New York and Connecticut theater reviews and news

New York City Theater

"The Little Foxes"
Samuel J. Friedman Theater

They don’t make ‘em like this anymore. In an era of 90-minute, one-act plays, a two-and-a-half hour, three-act work is, with a few exceptions, a rarity or, rather, a throwback. So it is with Manhattan Theater Club’s stinging revival of Lillian Hellman’s brutal, bitter, pervasive “The Little Foxes.” First produced in 1939, the play starred a transcendent Tallulah Bankhead as the Machiavellian Regina Giddens, with Patricia Collinge as Birdie Hubbard, her benign sister-in-law.

For the latest revival, Laura Linney and Cynthia Nixon alternate those two roles. Curious theatergoers might want to see both versions but, in this corner, the pairing of Linney as Regina and Nixon as Birdie is, hands-down, the one to see.

The scheming Regina is a member of the Hubbard family that lauds it over a small southern town at the turn of the last century. Wanting to invest in a new cotton mill, Regina and her two brothers, Ben and Oscar, agree to split their interest three ways, although Regina believes she and her husband Horace Giddens are entitled to a larger share since, without them, the deal is a bust.

The only trouble is, women did not have their own means then, so only Ben and Oscar can come up with the money. Regina has to rely on her husband who’s been away recovering from a heart ailment. His cash is tied up in the Union Pacific bonds that reside in his safety deposit box. How Regina plans to get her hands on the money after Horace returns home and refuses to go in on the deal is the play’s suspenseful arc.

Horace, his and Regina’s daughter Alexandra, Birdie and the Giddens’ two servants, Addie and Cal, are the only decent people. Birdie, whom the coarse Oscar married for her money, despises both her husband and their sniveling son, Leo.

The title is from the Bible’s Song of Solomon: “Take us, the foxes, the little foxes, that spoil the vines.” Indeed, the Hubbards spoil what they touch yet survive and thrive while “lesser” folk suffer. Hellman is decrying not only a rapacious family but, by extension, capitalism itself. “Yeah, they got mighty well-off cheating nigras,” says Addie. “Well, there are people who eat the earth and eat all the people on it.”

As Regina, Linney is vulpine. She doesn’t sit on a lounge; she arranges herself to show her best angle. Everything is pretense: she finds the most vulnerable spots in people, flattering and charming them, getting what she wants. It’s a devastating portrait.

Nixon’s Birdie is heartbreaking. Her scene in which she relates her life with husband Oscar brings tears. As Regina, she’s more efficient than snake-like, whereas Linney’s Birdie lacks fragility. Nothing “wrong” with either actress in either role, but the evening is less forceful with Nixon as Regina.

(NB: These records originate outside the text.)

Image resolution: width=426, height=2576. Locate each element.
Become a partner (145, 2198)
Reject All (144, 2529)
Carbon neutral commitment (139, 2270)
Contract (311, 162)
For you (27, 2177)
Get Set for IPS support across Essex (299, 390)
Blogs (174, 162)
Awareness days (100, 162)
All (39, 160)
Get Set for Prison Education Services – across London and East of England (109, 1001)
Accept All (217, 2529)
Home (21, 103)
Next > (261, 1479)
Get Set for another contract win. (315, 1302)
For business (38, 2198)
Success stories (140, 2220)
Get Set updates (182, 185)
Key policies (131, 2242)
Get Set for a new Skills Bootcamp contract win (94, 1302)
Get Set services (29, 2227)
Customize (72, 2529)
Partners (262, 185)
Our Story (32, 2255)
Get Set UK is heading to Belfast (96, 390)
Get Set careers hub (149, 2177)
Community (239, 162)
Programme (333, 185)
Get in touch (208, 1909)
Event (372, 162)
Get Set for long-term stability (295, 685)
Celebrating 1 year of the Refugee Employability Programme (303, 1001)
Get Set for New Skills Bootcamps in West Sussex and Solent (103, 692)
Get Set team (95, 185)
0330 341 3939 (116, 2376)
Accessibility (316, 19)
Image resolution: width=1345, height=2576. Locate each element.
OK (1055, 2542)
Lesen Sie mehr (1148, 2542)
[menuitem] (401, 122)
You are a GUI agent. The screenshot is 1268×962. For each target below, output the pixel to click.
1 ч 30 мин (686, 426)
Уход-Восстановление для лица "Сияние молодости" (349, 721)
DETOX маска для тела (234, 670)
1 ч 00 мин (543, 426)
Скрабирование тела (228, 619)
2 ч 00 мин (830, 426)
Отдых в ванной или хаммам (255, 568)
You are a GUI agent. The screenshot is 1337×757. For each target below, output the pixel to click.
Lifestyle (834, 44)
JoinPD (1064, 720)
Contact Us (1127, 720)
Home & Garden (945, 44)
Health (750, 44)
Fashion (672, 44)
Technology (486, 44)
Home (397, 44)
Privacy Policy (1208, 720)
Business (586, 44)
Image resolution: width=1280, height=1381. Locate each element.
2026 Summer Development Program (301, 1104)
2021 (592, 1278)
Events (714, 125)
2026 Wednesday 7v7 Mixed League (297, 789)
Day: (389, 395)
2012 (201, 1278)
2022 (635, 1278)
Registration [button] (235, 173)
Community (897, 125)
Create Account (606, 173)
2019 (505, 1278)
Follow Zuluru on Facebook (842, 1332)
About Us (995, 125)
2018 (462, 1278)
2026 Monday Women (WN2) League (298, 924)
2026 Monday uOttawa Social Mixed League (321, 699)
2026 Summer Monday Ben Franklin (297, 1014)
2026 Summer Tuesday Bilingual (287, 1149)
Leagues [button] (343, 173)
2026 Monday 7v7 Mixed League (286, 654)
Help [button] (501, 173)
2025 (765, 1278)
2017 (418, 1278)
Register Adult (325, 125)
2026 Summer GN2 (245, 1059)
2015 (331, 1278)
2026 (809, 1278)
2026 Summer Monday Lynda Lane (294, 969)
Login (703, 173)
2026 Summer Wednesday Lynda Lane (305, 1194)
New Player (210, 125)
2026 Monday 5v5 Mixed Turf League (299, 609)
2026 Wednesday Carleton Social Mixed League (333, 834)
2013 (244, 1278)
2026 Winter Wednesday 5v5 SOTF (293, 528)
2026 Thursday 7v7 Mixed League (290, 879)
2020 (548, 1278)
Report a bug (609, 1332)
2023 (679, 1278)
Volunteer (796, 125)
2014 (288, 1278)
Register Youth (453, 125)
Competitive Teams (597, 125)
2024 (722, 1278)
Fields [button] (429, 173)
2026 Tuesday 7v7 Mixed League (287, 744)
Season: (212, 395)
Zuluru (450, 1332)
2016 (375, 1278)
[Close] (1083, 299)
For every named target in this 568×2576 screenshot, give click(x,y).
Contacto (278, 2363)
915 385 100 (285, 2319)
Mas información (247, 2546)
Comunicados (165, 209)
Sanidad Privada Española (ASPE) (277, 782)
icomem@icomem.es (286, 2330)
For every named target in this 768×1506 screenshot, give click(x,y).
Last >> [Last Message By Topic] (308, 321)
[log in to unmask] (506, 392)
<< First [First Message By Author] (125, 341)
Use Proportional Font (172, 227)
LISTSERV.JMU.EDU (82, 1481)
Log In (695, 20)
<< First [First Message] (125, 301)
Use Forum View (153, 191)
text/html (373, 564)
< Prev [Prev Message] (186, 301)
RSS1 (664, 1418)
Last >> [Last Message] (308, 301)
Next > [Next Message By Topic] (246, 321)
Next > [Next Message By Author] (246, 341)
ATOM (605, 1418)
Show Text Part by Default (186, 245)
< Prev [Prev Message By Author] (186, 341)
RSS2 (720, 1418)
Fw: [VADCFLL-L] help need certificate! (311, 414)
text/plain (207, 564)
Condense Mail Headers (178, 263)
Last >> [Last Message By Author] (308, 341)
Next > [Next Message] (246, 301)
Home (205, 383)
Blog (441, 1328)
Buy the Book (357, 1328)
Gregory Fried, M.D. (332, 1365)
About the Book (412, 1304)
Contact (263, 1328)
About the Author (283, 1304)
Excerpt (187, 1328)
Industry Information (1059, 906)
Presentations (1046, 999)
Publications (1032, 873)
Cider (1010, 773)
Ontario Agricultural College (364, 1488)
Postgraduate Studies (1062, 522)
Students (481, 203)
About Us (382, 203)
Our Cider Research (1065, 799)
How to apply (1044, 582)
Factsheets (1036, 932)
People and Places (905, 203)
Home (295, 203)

The supporting cast is superb. Richard Thomas is extraordinary, giving his finest performance as Horace. Not namby-pamby, he’s fully aware of the family’s shenanigans and lashes out with a tongue of steel. Michael McKean is a sly Ben, Darren Goldstein a bullying Oscar, Michael Benz a dense Leo and Francesca Carpanini a feisty but sweet Alexandra.

As Addie and Cal, Caroline Stefanie Clay and Charles Turner inject dignity into the servants. In his one scene, David Alford is sympathetic as Mr. Marshall, the Chicago investor, a symbol of the difference between the industrial, straightforward north and the so-called aristocratic, hypocritical south.

Director Daniel Sullivan doesn’t neglect the play’s inherent melodrama, yet succeeds in deepening characterizations, bringing out gradations beneath the surface. He gives the evening a throat-grabbing downward spiral. Along with Scott Pask’s scenery (the ceiling has cracks in it), Jane Greenwood’s gorgeous costumes and Justin Townsend’s subtle lighting, Sullivan reinforces Hellman’s attack on how standing around and watching the selfish trample the selfless is unacceptable.